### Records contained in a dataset
......
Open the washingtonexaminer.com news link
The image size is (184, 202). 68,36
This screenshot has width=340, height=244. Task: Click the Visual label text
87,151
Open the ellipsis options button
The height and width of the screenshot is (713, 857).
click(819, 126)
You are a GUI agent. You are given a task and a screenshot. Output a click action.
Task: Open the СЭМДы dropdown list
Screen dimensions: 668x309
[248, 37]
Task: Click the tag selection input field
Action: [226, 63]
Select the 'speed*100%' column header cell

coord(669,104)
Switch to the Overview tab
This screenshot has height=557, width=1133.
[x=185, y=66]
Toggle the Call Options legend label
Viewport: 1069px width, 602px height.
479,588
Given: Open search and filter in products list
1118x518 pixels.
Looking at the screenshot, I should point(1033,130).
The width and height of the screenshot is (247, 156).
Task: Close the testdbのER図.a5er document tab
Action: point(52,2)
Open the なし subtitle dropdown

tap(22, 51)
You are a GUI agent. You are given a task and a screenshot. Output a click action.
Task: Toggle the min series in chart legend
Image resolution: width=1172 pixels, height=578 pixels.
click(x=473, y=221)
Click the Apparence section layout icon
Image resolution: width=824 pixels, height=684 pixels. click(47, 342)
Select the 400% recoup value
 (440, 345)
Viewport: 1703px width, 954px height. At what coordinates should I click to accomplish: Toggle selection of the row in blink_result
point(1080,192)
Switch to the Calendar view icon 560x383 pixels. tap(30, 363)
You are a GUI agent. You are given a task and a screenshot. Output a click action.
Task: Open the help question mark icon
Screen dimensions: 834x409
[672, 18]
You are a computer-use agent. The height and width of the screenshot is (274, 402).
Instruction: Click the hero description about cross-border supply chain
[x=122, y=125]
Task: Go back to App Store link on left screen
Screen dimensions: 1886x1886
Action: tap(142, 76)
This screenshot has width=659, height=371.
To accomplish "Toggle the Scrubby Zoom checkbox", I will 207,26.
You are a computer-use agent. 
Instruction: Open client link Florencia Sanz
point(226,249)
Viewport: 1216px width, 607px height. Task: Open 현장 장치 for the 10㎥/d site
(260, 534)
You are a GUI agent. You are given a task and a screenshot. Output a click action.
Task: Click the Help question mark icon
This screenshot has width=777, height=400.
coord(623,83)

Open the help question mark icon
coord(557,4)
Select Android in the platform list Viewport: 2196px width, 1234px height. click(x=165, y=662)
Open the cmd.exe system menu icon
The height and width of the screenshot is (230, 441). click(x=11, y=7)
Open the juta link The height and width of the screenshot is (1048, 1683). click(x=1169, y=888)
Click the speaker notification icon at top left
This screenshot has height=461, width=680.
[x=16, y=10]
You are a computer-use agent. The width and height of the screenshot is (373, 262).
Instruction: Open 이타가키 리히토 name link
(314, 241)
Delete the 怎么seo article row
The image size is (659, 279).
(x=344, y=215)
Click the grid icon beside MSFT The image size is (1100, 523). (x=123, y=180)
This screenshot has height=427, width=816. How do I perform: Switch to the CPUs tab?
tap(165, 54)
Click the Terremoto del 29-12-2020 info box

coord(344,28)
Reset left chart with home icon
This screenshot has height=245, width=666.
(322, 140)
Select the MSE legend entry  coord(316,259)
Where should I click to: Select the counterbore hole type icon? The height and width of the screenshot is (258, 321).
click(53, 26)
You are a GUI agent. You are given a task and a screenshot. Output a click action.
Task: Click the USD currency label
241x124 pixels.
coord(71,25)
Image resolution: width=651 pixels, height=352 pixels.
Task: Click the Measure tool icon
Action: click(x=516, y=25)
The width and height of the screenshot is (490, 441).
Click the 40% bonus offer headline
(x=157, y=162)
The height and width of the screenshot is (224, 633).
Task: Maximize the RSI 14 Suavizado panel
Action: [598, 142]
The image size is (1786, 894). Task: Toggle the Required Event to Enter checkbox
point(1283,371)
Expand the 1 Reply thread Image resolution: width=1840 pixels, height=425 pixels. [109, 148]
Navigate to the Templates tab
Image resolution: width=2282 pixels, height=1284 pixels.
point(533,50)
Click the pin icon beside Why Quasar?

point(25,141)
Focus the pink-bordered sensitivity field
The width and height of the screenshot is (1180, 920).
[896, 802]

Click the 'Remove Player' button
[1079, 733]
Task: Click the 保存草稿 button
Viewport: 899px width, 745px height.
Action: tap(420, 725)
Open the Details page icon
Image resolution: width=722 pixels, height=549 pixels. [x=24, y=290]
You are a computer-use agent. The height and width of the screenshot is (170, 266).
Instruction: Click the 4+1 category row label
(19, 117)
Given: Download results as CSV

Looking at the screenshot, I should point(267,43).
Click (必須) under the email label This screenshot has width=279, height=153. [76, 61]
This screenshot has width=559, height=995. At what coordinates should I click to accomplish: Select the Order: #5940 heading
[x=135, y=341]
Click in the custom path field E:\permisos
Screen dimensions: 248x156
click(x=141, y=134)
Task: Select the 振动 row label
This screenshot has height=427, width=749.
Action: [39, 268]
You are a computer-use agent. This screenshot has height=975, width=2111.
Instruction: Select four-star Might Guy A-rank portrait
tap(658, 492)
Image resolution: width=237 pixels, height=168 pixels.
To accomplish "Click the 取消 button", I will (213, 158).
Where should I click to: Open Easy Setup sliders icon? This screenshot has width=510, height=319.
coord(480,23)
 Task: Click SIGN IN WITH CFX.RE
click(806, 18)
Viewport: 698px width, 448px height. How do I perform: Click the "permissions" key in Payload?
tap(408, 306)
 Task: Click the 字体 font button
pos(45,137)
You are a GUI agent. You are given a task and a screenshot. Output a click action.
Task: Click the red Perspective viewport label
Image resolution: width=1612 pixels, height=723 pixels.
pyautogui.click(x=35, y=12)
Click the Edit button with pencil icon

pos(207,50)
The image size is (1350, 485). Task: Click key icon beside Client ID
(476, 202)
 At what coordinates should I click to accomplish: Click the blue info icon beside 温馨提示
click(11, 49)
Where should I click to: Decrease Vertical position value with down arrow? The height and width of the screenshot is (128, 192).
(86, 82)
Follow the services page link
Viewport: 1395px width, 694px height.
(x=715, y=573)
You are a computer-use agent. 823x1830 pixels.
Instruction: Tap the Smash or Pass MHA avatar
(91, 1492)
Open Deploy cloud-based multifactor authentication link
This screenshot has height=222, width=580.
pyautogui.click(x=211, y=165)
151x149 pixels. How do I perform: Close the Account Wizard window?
......
Copy each entry above exactly, leaving nothing out.

Open the washingtonexaminer.com news link
The image size is (184, 202). 68,36
This screenshot has width=340, height=244. Task: Click the Visual label text
87,151
Open the ellipsis options button
The height and width of the screenshot is (713, 857).
click(819, 126)
You are a GUI agent. You are given a task and a screenshot. Output a click action.
Task: Open the СЭМДы dropdown list
Screen dimensions: 668x309
[248, 37]
Task: Click the tag selection input field
Action: [226, 63]
Select the 'speed*100%' column header cell

coord(669,104)
Switch to the Overview tab
This screenshot has height=557, width=1133.
[x=185, y=66]
Toggle the Call Options legend label
Viewport: 1069px width, 602px height.
479,588
Given: Open search and filter in products list
1118x518 pixels.
Looking at the screenshot, I should point(1033,130).
The width and height of the screenshot is (247, 156).
Task: Close the testdbのER図.a5er document tab
Action: point(52,2)
Open the なし subtitle dropdown

tap(22, 51)
You are a GUI agent. You are given a task and a screenshot. Output a click action.
Task: Toggle the min series in chart legend
Image resolution: width=1172 pixels, height=578 pixels.
click(x=473, y=221)
Click the Apparence section layout icon
Image resolution: width=824 pixels, height=684 pixels. click(47, 342)
Select the 400% recoup value
 (440, 345)
Viewport: 1703px width, 954px height. At what coordinates should I click to accomplish: Toggle selection of the row in blink_result
point(1080,192)
Switch to the Calendar view icon 560x383 pixels. tap(30, 363)
You are a GUI agent. You are given a task and a screenshot. Output a click action.
Task: Open the help question mark icon
Screen dimensions: 834x409
[672, 18]
You are a computer-use agent. The height and width of the screenshot is (274, 402).
Instruction: Click the hero description about cross-border supply chain
[x=122, y=125]
Task: Go back to App Store link on left screen
Screen dimensions: 1886x1886
Action: tap(142, 76)
This screenshot has width=659, height=371.
To accomplish "Toggle the Scrubby Zoom checkbox", I will 207,26.
You are a computer-use agent. 
Instruction: Open client link Florencia Sanz
point(226,249)
Viewport: 1216px width, 607px height. Task: Open 현장 장치 for the 10㎥/d site
(260, 534)
You are a GUI agent. You are given a task and a screenshot. Output a click action.
Task: Click the Help question mark icon
This screenshot has width=777, height=400.
coord(623,83)

Open the help question mark icon
coord(557,4)
Select Android in the platform list Viewport: 2196px width, 1234px height. click(x=165, y=662)
Open the cmd.exe system menu icon
The height and width of the screenshot is (230, 441). click(x=11, y=7)
Open the juta link The height and width of the screenshot is (1048, 1683). click(x=1169, y=888)
Click the speaker notification icon at top left
This screenshot has height=461, width=680.
[x=16, y=10]
You are a computer-use agent. The width and height of the screenshot is (373, 262).
Instruction: Open 이타가키 리히토 name link
(314, 241)
Delete the 怎么seo article row
The image size is (659, 279).
(x=344, y=215)
Click the grid icon beside MSFT The image size is (1100, 523). (x=123, y=180)
This screenshot has height=427, width=816. How do I perform: Switch to the CPUs tab?
tap(165, 54)
Click the Terremoto del 29-12-2020 info box

coord(344,28)
Reset left chart with home icon
This screenshot has height=245, width=666.
(322, 140)
Select the MSE legend entry  coord(316,259)
Where should I click to: Select the counterbore hole type icon? The height and width of the screenshot is (258, 321).
click(53, 26)
You are a GUI agent. You are given a task and a screenshot. Output a click action.
Task: Click the USD currency label
241x124 pixels.
coord(71,25)
Image resolution: width=651 pixels, height=352 pixels.
Task: Click the Measure tool icon
Action: click(x=516, y=25)
The width and height of the screenshot is (490, 441).
Click the 40% bonus offer headline
(x=157, y=162)
The height and width of the screenshot is (224, 633).
Task: Maximize the RSI 14 Suavizado panel
Action: [598, 142]
The image size is (1786, 894). Task: Toggle the Required Event to Enter checkbox
point(1283,371)
Expand the 1 Reply thread Image resolution: width=1840 pixels, height=425 pixels. [109, 148]
Navigate to the Templates tab
Image resolution: width=2282 pixels, height=1284 pixels.
point(533,50)
Click the pin icon beside Why Quasar?

point(25,141)
Focus the pink-bordered sensitivity field
The width and height of the screenshot is (1180, 920).
[896, 802]

Click the 'Remove Player' button
[1079, 733]
Task: Click the 保存草稿 button
Viewport: 899px width, 745px height.
Action: tap(420, 725)
Open the Details page icon
Image resolution: width=722 pixels, height=549 pixels. [x=24, y=290]
You are a computer-use agent. The height and width of the screenshot is (170, 266).
Instruction: Click the 4+1 category row label
(19, 117)
Given: Download results as CSV

Looking at the screenshot, I should point(267,43).
Click (必須) under the email label This screenshot has width=279, height=153. [76, 61]
This screenshot has width=559, height=995. At what coordinates should I click to accomplish: Select the Order: #5940 heading
[x=135, y=341]
Click in the custom path field E:\permisos
Screen dimensions: 248x156
click(x=141, y=134)
Task: Select the 振动 row label
This screenshot has height=427, width=749.
Action: [39, 268]
You are a computer-use agent. This screenshot has height=975, width=2111.
Instruction: Select four-star Might Guy A-rank portrait
tap(658, 492)
Image resolution: width=237 pixels, height=168 pixels.
To accomplish "Click the 取消 button", I will (213, 158).
Where should I click to: Open Easy Setup sliders icon? This screenshot has width=510, height=319.
coord(480,23)
 Task: Click SIGN IN WITH CFX.RE
click(806, 18)
Viewport: 698px width, 448px height. How do I perform: Click the "permissions" key in Payload?
tap(408, 306)
 Task: Click the 字体 font button
pos(45,137)
You are a GUI agent. You are given a task and a screenshot. Output a click action.
Task: Click the red Perspective viewport label
Image resolution: width=1612 pixels, height=723 pixels.
pyautogui.click(x=35, y=12)
Click the Edit button with pencil icon

pos(207,50)
The image size is (1350, 485). Task: Click key icon beside Client ID
(476, 202)
 At what coordinates should I click to accomplish: Click the blue info icon beside 温馨提示
click(11, 49)
Where should I click to: Decrease Vertical position value with down arrow? The height and width of the screenshot is (128, 192).
(86, 82)
Follow the services page link
Viewport: 1395px width, 694px height.
(x=715, y=573)
You are a computer-use agent. 823x1830 pixels.
Instruction: Tap the Smash or Pass MHA avatar
(91, 1492)
Open Deploy cloud-based multifactor authentication link
This screenshot has height=222, width=580.
pyautogui.click(x=211, y=165)
151x149 pixels. How do I perform: Close the Account Wizard window?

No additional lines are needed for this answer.